Material provided:
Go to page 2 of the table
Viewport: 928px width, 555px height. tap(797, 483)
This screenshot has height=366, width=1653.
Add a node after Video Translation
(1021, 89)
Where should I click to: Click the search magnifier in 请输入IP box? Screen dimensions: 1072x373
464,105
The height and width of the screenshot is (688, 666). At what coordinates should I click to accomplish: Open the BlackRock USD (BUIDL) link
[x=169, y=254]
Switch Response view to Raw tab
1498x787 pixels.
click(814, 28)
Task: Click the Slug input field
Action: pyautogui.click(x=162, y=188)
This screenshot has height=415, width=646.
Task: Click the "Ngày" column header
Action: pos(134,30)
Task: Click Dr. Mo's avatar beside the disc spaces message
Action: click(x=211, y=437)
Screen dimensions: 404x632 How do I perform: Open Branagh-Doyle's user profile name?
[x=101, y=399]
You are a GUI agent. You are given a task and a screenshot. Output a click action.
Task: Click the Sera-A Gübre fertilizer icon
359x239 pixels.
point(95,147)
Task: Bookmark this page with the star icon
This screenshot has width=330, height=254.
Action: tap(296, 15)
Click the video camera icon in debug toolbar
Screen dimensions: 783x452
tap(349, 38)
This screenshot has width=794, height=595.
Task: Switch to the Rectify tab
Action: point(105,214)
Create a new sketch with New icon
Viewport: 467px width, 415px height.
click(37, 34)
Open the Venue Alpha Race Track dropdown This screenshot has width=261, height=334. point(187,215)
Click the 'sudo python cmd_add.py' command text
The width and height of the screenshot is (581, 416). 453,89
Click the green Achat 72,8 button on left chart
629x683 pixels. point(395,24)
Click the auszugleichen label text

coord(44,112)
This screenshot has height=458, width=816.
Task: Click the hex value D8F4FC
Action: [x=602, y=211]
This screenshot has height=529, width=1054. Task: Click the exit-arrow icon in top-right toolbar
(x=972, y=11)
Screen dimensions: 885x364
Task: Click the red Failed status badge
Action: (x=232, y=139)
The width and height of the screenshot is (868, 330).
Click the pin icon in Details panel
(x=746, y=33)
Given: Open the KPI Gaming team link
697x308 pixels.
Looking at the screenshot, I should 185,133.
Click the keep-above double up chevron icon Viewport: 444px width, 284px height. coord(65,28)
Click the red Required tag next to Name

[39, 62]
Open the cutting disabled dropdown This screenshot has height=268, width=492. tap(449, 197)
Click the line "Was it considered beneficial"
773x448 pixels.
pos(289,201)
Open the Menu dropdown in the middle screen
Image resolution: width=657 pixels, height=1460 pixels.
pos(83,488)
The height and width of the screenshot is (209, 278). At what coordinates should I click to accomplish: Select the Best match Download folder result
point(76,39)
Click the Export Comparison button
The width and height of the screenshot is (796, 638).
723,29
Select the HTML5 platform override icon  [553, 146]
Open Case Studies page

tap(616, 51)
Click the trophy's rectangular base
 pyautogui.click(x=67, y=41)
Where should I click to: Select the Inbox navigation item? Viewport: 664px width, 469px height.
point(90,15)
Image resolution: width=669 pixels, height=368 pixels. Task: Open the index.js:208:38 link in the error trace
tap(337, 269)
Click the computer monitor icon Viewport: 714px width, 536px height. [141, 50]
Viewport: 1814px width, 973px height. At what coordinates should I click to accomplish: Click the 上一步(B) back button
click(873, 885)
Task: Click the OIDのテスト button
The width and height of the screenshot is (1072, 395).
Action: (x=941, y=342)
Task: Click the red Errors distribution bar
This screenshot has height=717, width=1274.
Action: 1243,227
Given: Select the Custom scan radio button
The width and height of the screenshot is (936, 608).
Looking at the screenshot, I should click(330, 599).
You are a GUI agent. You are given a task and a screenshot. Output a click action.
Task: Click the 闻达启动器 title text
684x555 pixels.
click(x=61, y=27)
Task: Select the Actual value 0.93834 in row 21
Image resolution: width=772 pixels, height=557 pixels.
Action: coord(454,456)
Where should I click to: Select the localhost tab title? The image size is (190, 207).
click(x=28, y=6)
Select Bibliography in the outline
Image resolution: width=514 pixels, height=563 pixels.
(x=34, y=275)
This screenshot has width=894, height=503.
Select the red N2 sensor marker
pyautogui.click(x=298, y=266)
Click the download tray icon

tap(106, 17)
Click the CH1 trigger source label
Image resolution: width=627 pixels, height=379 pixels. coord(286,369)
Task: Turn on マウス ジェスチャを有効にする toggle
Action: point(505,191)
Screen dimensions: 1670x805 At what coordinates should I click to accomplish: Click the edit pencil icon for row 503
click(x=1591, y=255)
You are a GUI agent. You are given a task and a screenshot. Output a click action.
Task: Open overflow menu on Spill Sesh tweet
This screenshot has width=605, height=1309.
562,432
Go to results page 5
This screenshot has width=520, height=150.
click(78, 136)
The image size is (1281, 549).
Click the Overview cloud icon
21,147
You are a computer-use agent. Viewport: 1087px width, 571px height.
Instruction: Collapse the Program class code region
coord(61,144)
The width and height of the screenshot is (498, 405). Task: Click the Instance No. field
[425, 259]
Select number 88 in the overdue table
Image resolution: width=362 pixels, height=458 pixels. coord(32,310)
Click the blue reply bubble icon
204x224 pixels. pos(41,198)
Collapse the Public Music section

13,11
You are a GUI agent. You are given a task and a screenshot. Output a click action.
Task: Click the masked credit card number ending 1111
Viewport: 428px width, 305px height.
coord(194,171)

Exercise details:
Output every line of the records above as a Markdown table with the columns Number and Record line, numbering the rows in order and leaving out blank lines.

Reply to the exercise:
| Number | Record line |
|---|---|
| 1 | Go to page 2 of the table |
| 2 | Viewport: 928px width, 555px height. tap(797, 483) |
| 3 | This screenshot has height=366, width=1653. |
| 4 | Add a node after Video Translation |
| 5 | (1021, 89) |
| 6 | Where should I click to: Click the search magnifier in 请输入IP box? Screen dimensions: 1072x373 |
| 7 | 464,105 |
| 8 | The height and width of the screenshot is (688, 666). At what coordinates should I click to accomplish: Open the BlackRock USD (BUIDL) link |
| 9 | [x=169, y=254] |
| 10 | Switch Response view to Raw tab |
| 11 | 1498x787 pixels. |
| 12 | click(814, 28) |
| 13 | Task: Click the Slug input field |
| 14 | Action: pyautogui.click(x=162, y=188) |
| 15 | This screenshot has height=415, width=646. |
| 16 | Task: Click the "Ngày" column header |
| 17 | Action: pos(134,30) |
| 18 | Task: Click Dr. Mo's avatar beside the disc spaces message |
| 19 | Action: click(x=211, y=437) |
| 20 | Screen dimensions: 404x632 How do I perform: Open Branagh-Doyle's user profile name? |
| 21 | [x=101, y=399] |
| 22 | You are a GUI agent. You are given a task and a screenshot. Output a click action. |
| 23 | Task: Click the Sera-A Gübre fertilizer icon |
| 24 | 359x239 pixels. |
| 25 | point(95,147) |
| 26 | Task: Bookmark this page with the star icon |
| 27 | This screenshot has width=330, height=254. |
| 28 | Action: tap(296, 15) |
| 29 | Click the video camera icon in debug toolbar |
| 30 | Screen dimensions: 783x452 |
| 31 | tap(349, 38) |
| 32 | This screenshot has width=794, height=595. |
| 33 | Task: Switch to the Rectify tab |
| 34 | Action: point(105,214) |
| 35 | Create a new sketch with New icon |
| 36 | Viewport: 467px width, 415px height. |
| 37 | click(37, 34) |
| 38 | Open the Venue Alpha Race Track dropdown This screenshot has width=261, height=334. point(187,215) |
| 39 | Click the 'sudo python cmd_add.py' command text |
| 40 | The width and height of the screenshot is (581, 416). 453,89 |
| 41 | Click the green Achat 72,8 button on left chart |
| 42 | 629x683 pixels. point(395,24) |
| 43 | Click the auszugleichen label text |
| 44 | coord(44,112) |
| 45 | This screenshot has height=458, width=816. |
| 46 | Task: Click the hex value D8F4FC |
| 47 | Action: [x=602, y=211] |
| 48 | This screenshot has height=529, width=1054. Task: Click the exit-arrow icon in top-right toolbar |
| 49 | (x=972, y=11) |
| 50 | Screen dimensions: 885x364 |
| 51 | Task: Click the red Failed status badge |
| 52 | Action: (x=232, y=139) |
| 53 | The width and height of the screenshot is (868, 330). |
| 54 | Click the pin icon in Details panel |
| 55 | (x=746, y=33) |
| 56 | Given: Open the KPI Gaming team link |
| 57 | 697x308 pixels. |
| 58 | Looking at the screenshot, I should 185,133. |
| 59 | Click the keep-above double up chevron icon Viewport: 444px width, 284px height. coord(65,28) |
| 60 | Click the red Required tag next to Name |
| 61 | [39, 62] |
| 62 | Open the cutting disabled dropdown This screenshot has height=268, width=492. tap(449, 197) |
| 63 | Click the line "Was it considered beneficial" |
| 64 | 773x448 pixels. |
| 65 | pos(289,201) |
| 66 | Open the Menu dropdown in the middle screen |
| 67 | Image resolution: width=657 pixels, height=1460 pixels. |
| 68 | pos(83,488) |
| 69 | The height and width of the screenshot is (209, 278). At what coordinates should I click to accomplish: Select the Best match Download folder result |
| 70 | point(76,39) |
| 71 | Click the Export Comparison button |
| 72 | The width and height of the screenshot is (796, 638). |
| 73 | 723,29 |
| 74 | Select the HTML5 platform override icon  [553, 146] |
| 75 | Open Case Studies page |
| 76 | tap(616, 51) |
| 77 | Click the trophy's rectangular base |
| 78 |  pyautogui.click(x=67, y=41) |
| 79 | Where should I click to: Select the Inbox navigation item? Viewport: 664px width, 469px height. |
| 80 | point(90,15) |
| 81 | Image resolution: width=669 pixels, height=368 pixels. Task: Open the index.js:208:38 link in the error trace |
| 82 | tap(337, 269) |
| 83 | Click the computer monitor icon Viewport: 714px width, 536px height. [141, 50] |
| 84 | Viewport: 1814px width, 973px height. At what coordinates should I click to accomplish: Click the 上一步(B) back button |
| 85 | click(873, 885) |
| 86 | Task: Click the OIDのテスト button |
| 87 | The width and height of the screenshot is (1072, 395). |
| 88 | Action: (x=941, y=342) |
| 89 | Task: Click the red Errors distribution bar |
| 90 | This screenshot has height=717, width=1274. |
| 91 | Action: 1243,227 |
| 92 | Given: Select the Custom scan radio button |
| 93 | The width and height of the screenshot is (936, 608). |
| 94 | Looking at the screenshot, I should click(330, 599). |
| 95 | You are a GUI agent. You are given a task and a screenshot. Output a click action. |
| 96 | Task: Click the 闻达启动器 title text |
| 97 | 684x555 pixels. |
| 98 | click(x=61, y=27) |
| 99 | Task: Select the Actual value 0.93834 in row 21 |
| 100 | Image resolution: width=772 pixels, height=557 pixels. |
| 101 | Action: coord(454,456) |
| 102 | Where should I click to: Select the localhost tab title? The image size is (190, 207). |
| 103 | click(x=28, y=6) |
| 104 | Select Bibliography in the outline |
| 105 | Image resolution: width=514 pixels, height=563 pixels. |
| 106 | (x=34, y=275) |
| 107 | This screenshot has width=894, height=503. |
| 108 | Select the red N2 sensor marker |
| 109 | pyautogui.click(x=298, y=266) |
| 110 | Click the download tray icon |
| 111 | tap(106, 17) |
| 112 | Click the CH1 trigger source label |
| 113 | Image resolution: width=627 pixels, height=379 pixels. coord(286,369) |
| 114 | Task: Turn on マウス ジェスチャを有効にする toggle |
| 115 | Action: point(505,191) |
| 116 | Screen dimensions: 1670x805 At what coordinates should I click to accomplish: Click the edit pencil icon for row 503 |
| 117 | click(x=1591, y=255) |
| 118 | You are a GUI agent. You are given a task and a screenshot. Output a click action. |
| 119 | Task: Open overflow menu on Spill Sesh tweet |
| 120 | This screenshot has width=605, height=1309. |
| 121 | 562,432 |
| 122 | Go to results page 5 |
| 123 | This screenshot has width=520, height=150. |
| 124 | click(78, 136) |
| 125 | The image size is (1281, 549). |
| 126 | Click the Overview cloud icon |
| 127 | 21,147 |
| 128 | You are a computer-use agent. Viewport: 1087px width, 571px height. |
| 129 | Instruction: Collapse the Program class code region |
| 130 | coord(61,144) |
| 131 | The width and height of the screenshot is (498, 405). Task: Click the Instance No. field |
| 132 | [425, 259] |
| 133 | Select number 88 in the overdue table |
| 134 | Image resolution: width=362 pixels, height=458 pixels. coord(32,310) |
| 135 | Click the blue reply bubble icon |
| 136 | 204x224 pixels. pos(41,198) |
| 137 | Collapse the Public Music section |
| 138 | 13,11 |
| 139 | You are a GUI agent. You are given a task and a screenshot. Output a click action. |
| 140 | Task: Click the masked credit card number ending 1111 |
| 141 | Viewport: 428px width, 305px height. |
| 142 | coord(194,171) |